Data entries:
[BEGIN]

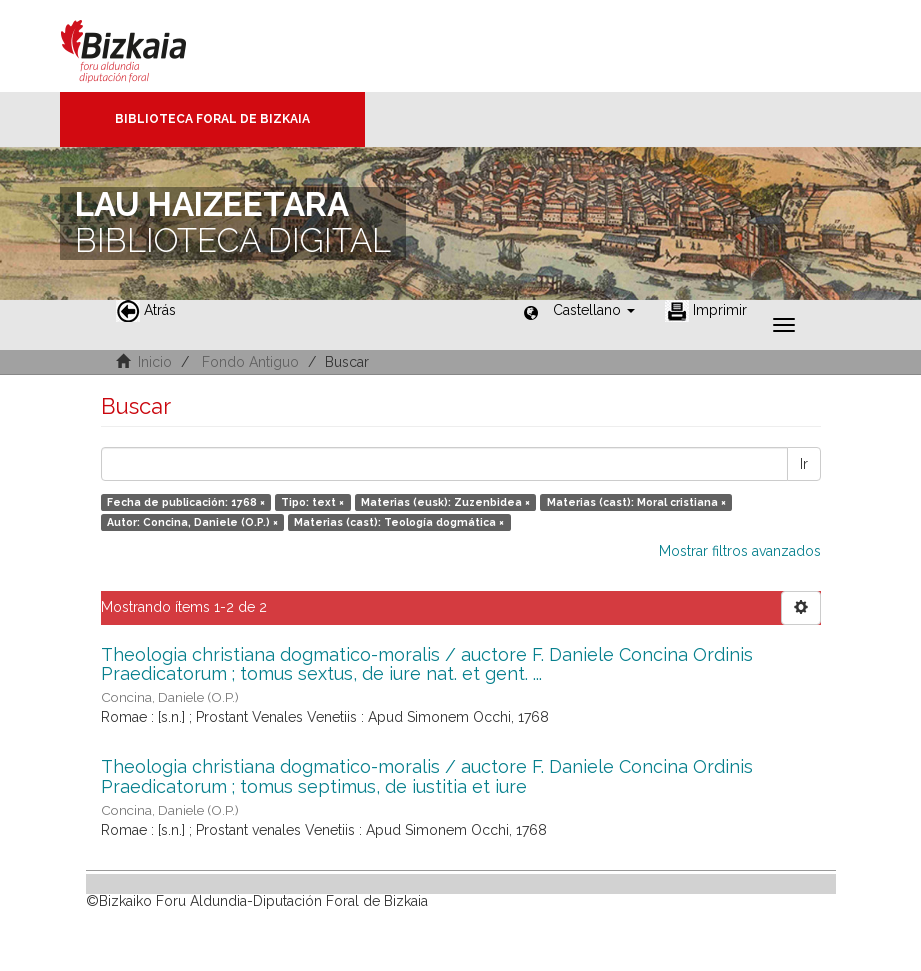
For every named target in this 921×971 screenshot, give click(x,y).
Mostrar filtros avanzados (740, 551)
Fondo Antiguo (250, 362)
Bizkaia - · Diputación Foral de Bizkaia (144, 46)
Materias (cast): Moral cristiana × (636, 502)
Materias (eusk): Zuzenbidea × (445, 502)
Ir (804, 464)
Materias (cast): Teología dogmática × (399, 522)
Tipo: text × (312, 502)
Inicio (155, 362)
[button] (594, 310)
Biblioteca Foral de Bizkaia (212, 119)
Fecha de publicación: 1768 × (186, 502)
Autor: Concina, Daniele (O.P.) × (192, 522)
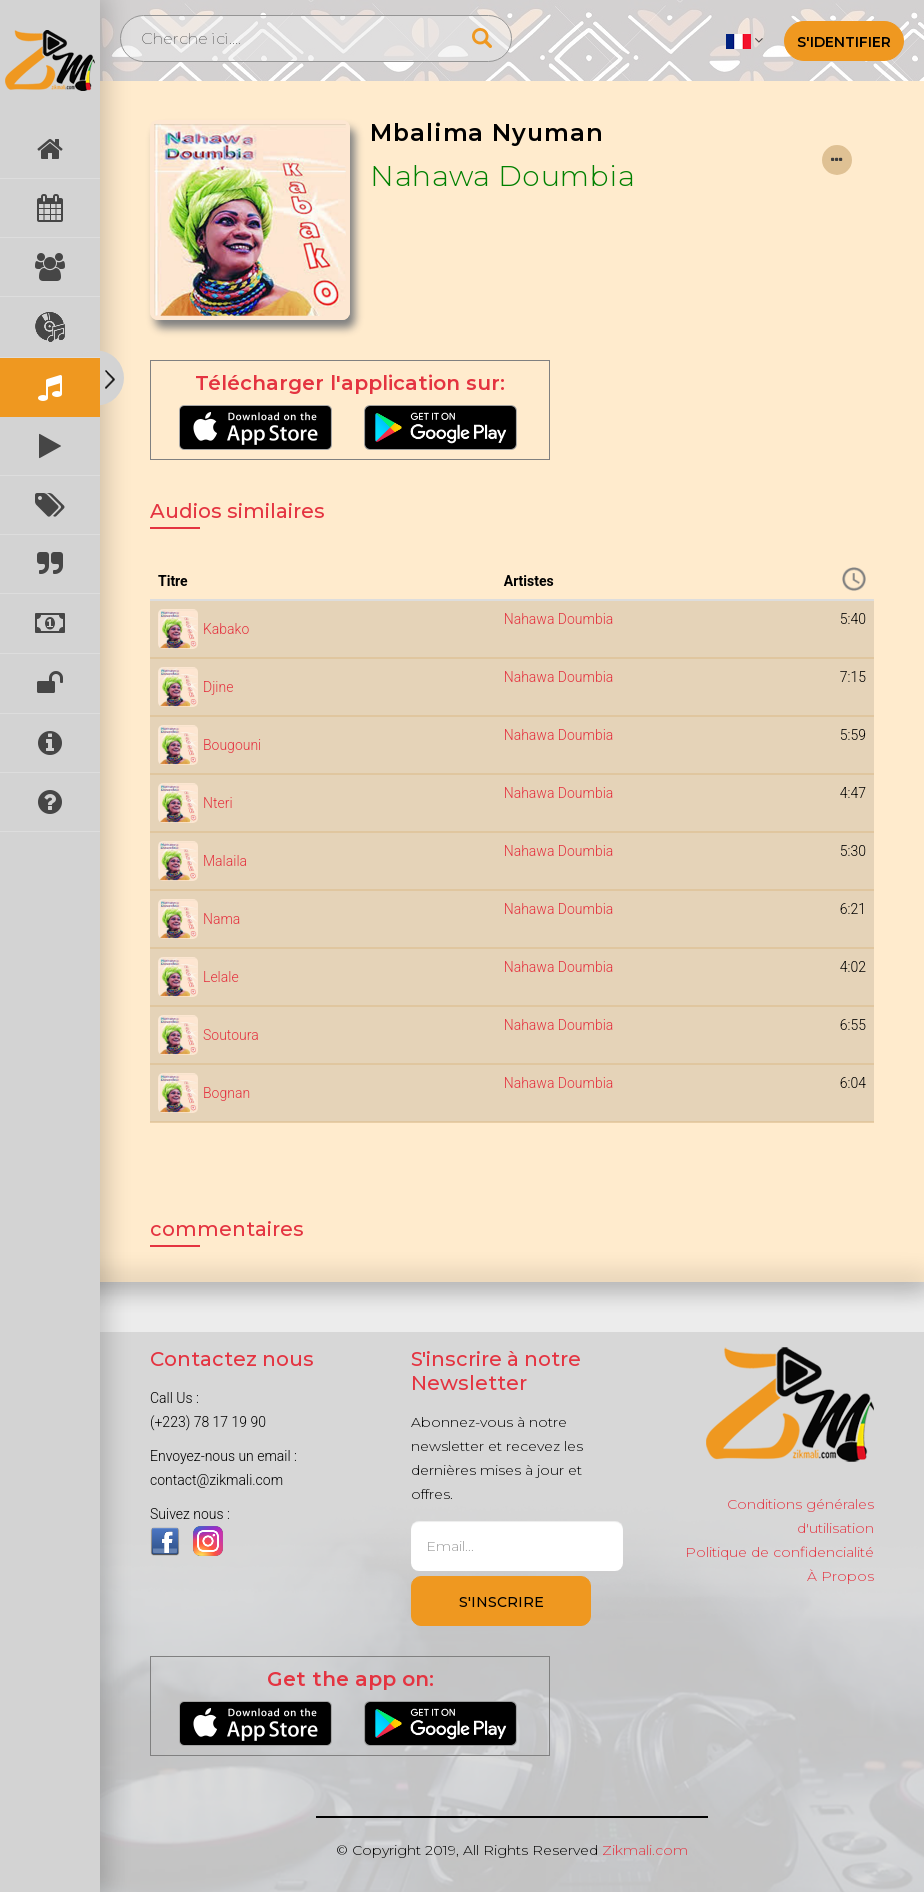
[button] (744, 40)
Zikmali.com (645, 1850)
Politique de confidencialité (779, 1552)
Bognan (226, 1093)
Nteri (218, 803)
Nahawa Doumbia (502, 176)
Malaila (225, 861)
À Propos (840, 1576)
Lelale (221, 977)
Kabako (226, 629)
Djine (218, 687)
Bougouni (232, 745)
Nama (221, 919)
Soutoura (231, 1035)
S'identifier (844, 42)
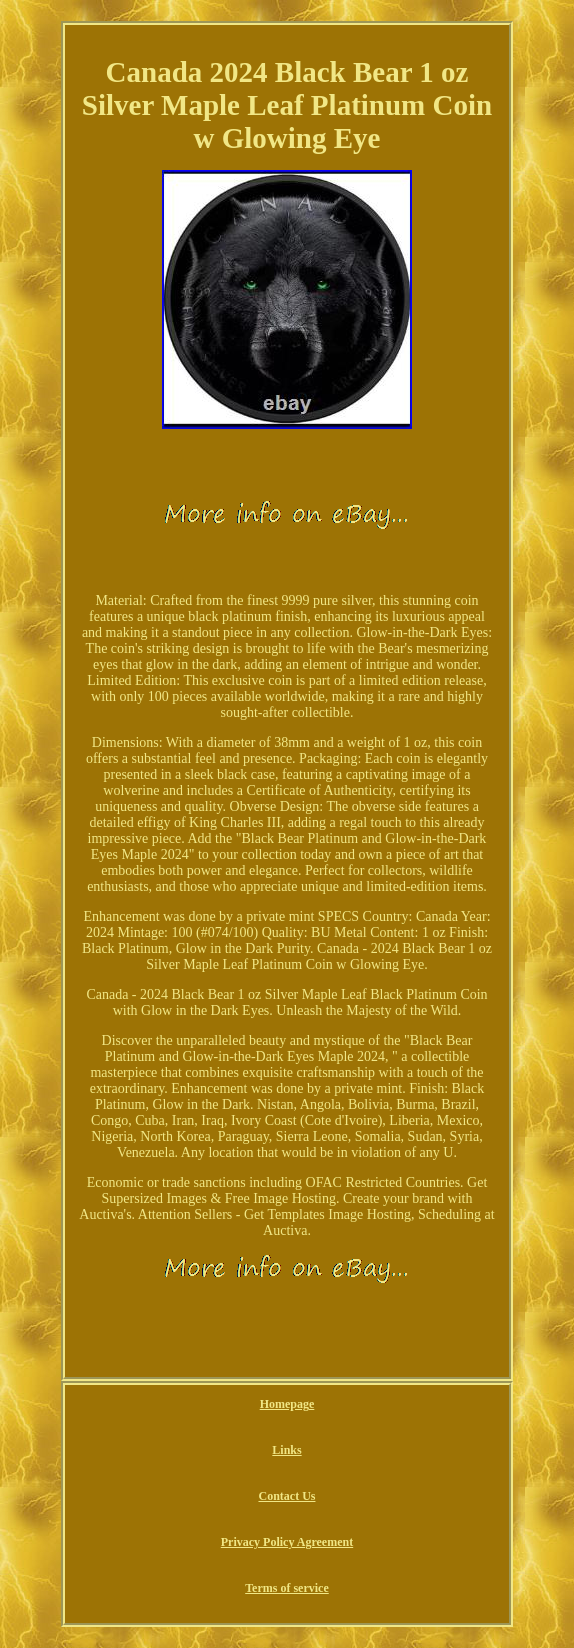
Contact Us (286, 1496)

[END]
[BEGIN]

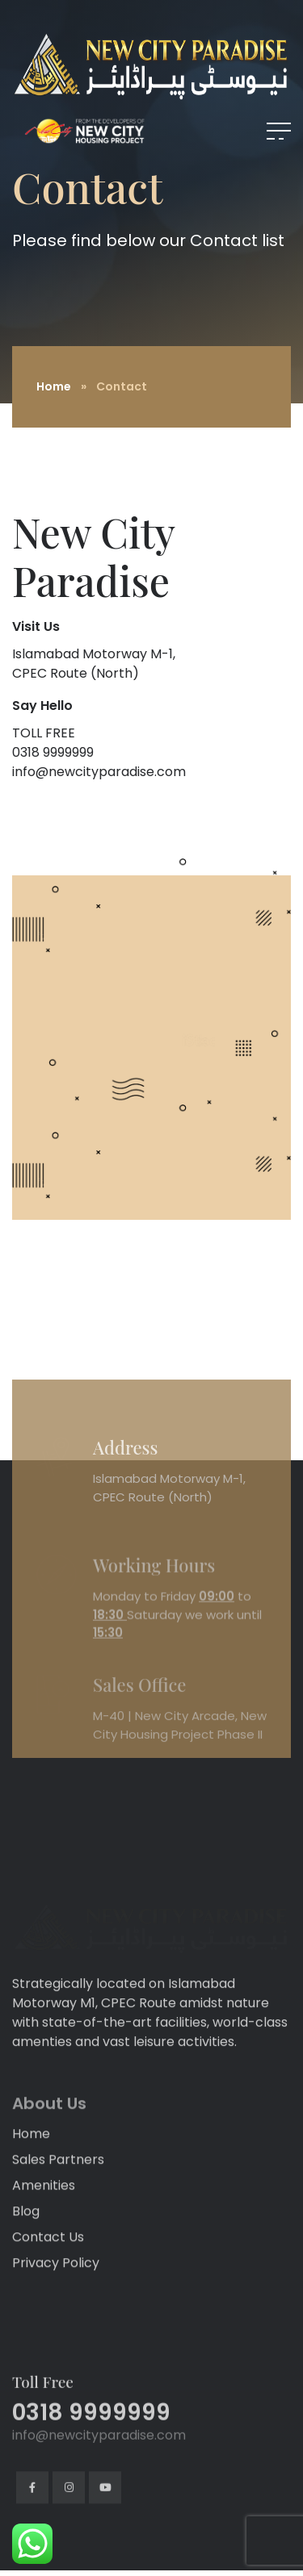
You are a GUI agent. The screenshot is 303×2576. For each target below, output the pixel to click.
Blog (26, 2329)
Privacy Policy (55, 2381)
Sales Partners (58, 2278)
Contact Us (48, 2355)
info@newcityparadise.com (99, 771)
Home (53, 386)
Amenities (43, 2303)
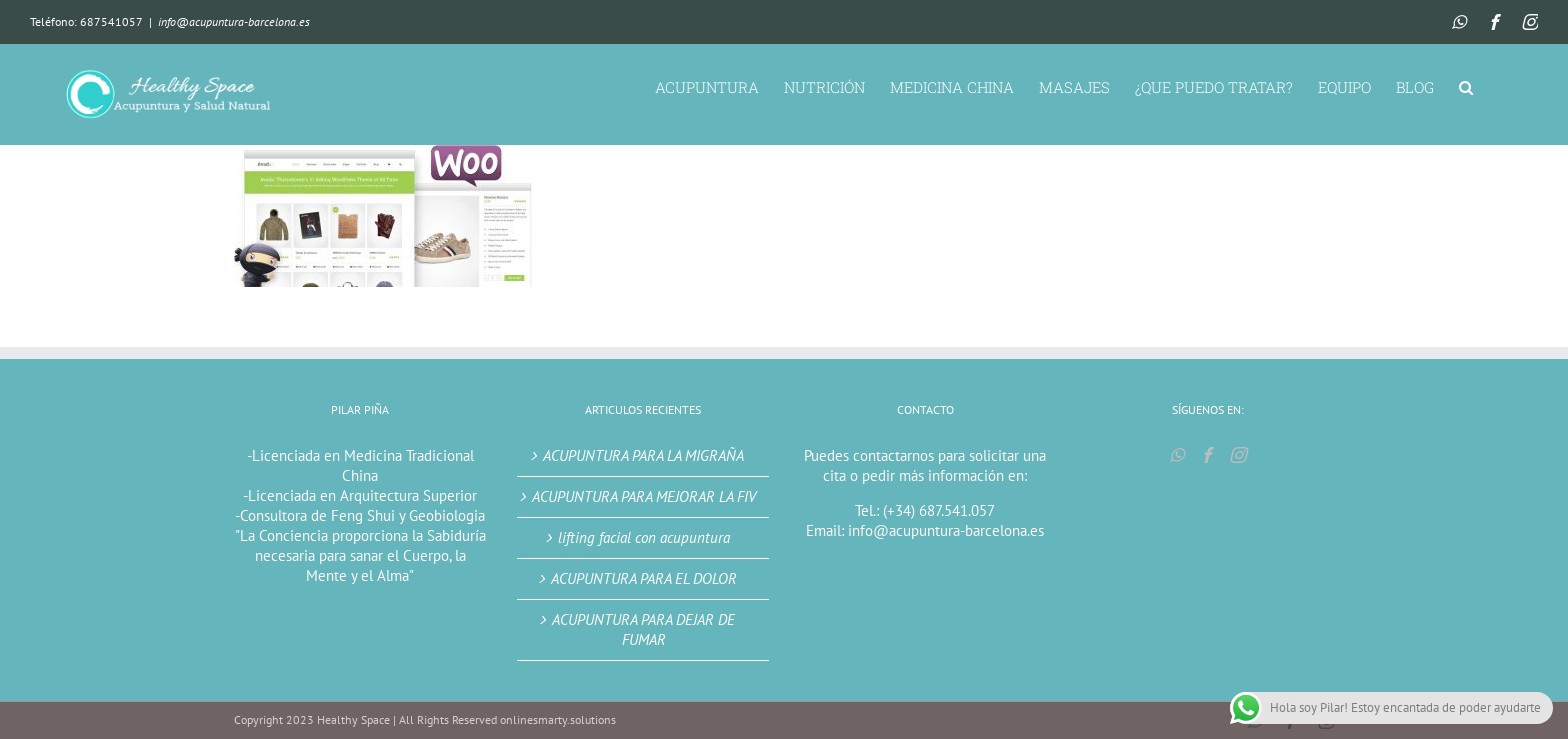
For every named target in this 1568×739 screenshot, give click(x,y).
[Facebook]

[END]
[BEGIN]

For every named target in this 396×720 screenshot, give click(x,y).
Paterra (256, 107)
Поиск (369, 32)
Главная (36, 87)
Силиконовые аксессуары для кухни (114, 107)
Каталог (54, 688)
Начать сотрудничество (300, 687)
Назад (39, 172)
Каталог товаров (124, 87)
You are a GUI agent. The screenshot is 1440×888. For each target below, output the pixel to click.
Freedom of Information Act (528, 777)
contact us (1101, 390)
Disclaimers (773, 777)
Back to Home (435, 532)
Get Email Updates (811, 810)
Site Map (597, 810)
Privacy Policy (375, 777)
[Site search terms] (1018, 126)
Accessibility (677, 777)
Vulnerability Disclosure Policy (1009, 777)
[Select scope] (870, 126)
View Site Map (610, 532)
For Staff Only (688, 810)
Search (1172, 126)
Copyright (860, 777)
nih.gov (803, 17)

[END]

*Your goal*: Recast part of the listing as a numbered list, one item per line: begin at the line that contains "Начать сотрудничество (300, 687)" and stop after the line that contains "nih.gov (803, 17)". Leave out any blank lines.

*Solution for this task*:
1. Начать сотрудничество (300, 687)
2. Назад (39, 172)
3. Каталог товаров (124, 87)
4. You are a GUI agent. The screenshot is 1440×888. For each target below, output the pixel to click.
5. Freedom of Information Act (528, 777)
6. contact us (1101, 390)
7. Disclaimers (773, 777)
8. Back to Home (435, 532)
9. Get Email Updates (811, 810)
10. Site Map (597, 810)
11. Privacy Policy (375, 777)
12. [Site search terms] (1018, 126)
13. Accessibility (677, 777)
14. Vulnerability Disclosure Policy (1009, 777)
15. [Select scope] (870, 126)
16. View Site Map (610, 532)
17. For Staff Only (688, 810)
18. Search (1172, 126)
19. Copyright (860, 777)
20. nih.gov (803, 17)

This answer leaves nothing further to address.